The Visioneers: How a Group of Elite Scientists Pursued Space Colonies, Nanotechnologies, and a Limitless Future, by W. Patrick McCray, Princeton University Press, 351 pages, $29.95
Remember the late 20th century? When machines on the moon were spitting 10-pound spoonfuls of soil into orbit every few seconds, as raw material for space colonies and zero-gravity factories? When solar panels in orbit were beaming down the planet’s power supply? When we were manufacturing everything we wanted, molecule by molecule, via machines smaller than the smallest objects we previously knew?
In The Visioneers, the UC–Santa Barbara historian W. Patrick McCray revisits the birth and growth of those futures—or rather, those concepts of the future, which haven’t (yet) come true. Enthusiasts were enchanted by visions of living and thriving in high orbit free from cultural and governmental restraints, of turning the universe into building blocks for any toy kingdoms we imagined.

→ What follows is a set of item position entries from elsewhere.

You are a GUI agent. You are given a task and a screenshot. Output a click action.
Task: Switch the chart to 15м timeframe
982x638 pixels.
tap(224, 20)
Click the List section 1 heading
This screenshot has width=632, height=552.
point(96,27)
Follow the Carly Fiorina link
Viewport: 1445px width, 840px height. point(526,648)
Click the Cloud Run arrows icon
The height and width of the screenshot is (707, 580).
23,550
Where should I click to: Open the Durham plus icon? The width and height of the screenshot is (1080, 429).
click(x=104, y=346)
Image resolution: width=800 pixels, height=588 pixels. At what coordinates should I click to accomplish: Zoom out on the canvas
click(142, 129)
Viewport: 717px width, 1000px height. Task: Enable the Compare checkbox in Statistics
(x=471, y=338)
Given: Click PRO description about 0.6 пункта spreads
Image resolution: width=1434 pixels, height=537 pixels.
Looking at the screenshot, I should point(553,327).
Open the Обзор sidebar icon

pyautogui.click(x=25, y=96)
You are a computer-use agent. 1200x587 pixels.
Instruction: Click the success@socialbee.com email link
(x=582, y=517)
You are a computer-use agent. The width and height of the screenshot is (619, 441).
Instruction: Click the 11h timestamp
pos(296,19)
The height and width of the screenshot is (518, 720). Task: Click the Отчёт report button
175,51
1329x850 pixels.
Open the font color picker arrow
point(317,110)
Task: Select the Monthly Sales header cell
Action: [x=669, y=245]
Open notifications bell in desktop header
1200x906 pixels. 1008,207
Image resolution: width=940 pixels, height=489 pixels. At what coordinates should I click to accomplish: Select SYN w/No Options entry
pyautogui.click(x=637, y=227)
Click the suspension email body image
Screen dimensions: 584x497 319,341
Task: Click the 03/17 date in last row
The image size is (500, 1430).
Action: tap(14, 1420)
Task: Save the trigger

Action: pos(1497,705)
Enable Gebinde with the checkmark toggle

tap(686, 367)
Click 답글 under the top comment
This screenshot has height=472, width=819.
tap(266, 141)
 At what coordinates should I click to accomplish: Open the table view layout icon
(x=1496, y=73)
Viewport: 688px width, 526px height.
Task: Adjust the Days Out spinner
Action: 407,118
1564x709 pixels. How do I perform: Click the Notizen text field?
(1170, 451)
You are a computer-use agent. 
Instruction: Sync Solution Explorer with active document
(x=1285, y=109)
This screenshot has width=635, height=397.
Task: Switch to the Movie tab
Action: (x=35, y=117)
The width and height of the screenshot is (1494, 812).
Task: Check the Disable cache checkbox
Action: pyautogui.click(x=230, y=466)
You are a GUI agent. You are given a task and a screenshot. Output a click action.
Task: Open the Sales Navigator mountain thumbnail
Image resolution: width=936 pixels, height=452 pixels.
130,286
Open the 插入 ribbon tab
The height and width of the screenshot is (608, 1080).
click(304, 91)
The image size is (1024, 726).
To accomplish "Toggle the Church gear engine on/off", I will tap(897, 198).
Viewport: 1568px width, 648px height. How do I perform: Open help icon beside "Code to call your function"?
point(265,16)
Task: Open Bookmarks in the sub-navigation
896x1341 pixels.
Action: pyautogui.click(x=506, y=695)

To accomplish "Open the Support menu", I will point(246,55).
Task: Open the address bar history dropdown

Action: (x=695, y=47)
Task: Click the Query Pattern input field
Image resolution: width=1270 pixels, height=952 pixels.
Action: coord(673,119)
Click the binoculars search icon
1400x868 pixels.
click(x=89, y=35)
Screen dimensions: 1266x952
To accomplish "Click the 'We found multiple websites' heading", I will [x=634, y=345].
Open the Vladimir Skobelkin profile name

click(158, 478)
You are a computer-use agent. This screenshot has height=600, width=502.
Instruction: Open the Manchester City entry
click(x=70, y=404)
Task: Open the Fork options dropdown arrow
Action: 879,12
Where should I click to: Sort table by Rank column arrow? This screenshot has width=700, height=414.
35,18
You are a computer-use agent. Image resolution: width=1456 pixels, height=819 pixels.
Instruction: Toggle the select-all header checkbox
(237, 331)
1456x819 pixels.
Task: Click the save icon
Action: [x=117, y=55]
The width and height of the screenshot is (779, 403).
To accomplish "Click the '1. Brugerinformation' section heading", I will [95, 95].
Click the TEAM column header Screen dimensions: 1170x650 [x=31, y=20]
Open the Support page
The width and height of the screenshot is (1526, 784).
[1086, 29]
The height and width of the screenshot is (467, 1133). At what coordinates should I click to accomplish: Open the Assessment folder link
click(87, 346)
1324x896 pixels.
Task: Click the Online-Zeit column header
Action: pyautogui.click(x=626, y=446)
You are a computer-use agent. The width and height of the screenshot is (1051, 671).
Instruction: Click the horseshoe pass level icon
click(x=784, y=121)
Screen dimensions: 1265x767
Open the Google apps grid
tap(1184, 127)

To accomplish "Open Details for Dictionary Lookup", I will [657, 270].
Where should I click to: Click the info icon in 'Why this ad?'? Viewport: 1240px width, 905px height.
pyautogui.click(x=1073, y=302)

McCray convincingly posits the movements to plan and promote space colonies (which peaked in the late 1970s) and nanotechnology (biggest in the 1990s) as reactions to a cultural pall emanating from the elite Club of Rome and its notorious 1972 report The Limits to Growth. In that document, a gang of solons from MIT and the United Nations, funded by big corporate foundation bucks, got severe with us: Time to settle for less, folks. Less people, less resources, less growth, less excitement, a wrenching shift to a steady-state grey world of knowing our place and keeping to it, tidying the Earth in the process. Frontiers were out; limits were in.
Screw that, said the stars of McCray’s tale. We can live and work and manufacture and obtain power from space, and we can reshape the world from atoms up without fouling our nests.
McCray defines visioneers as people who not only imagine an exciting future but use “their training in science and engineering to undertake detailed designs and engineering studies” of that future. To boot, they “built communities and networks that connected their ideas to interested citizens, writers, politicians, and business leaders.” The two visioneers whose stories he tells are Gerard O’Neill and Eric Drexler, associated respectively with space colonies and with nanotech.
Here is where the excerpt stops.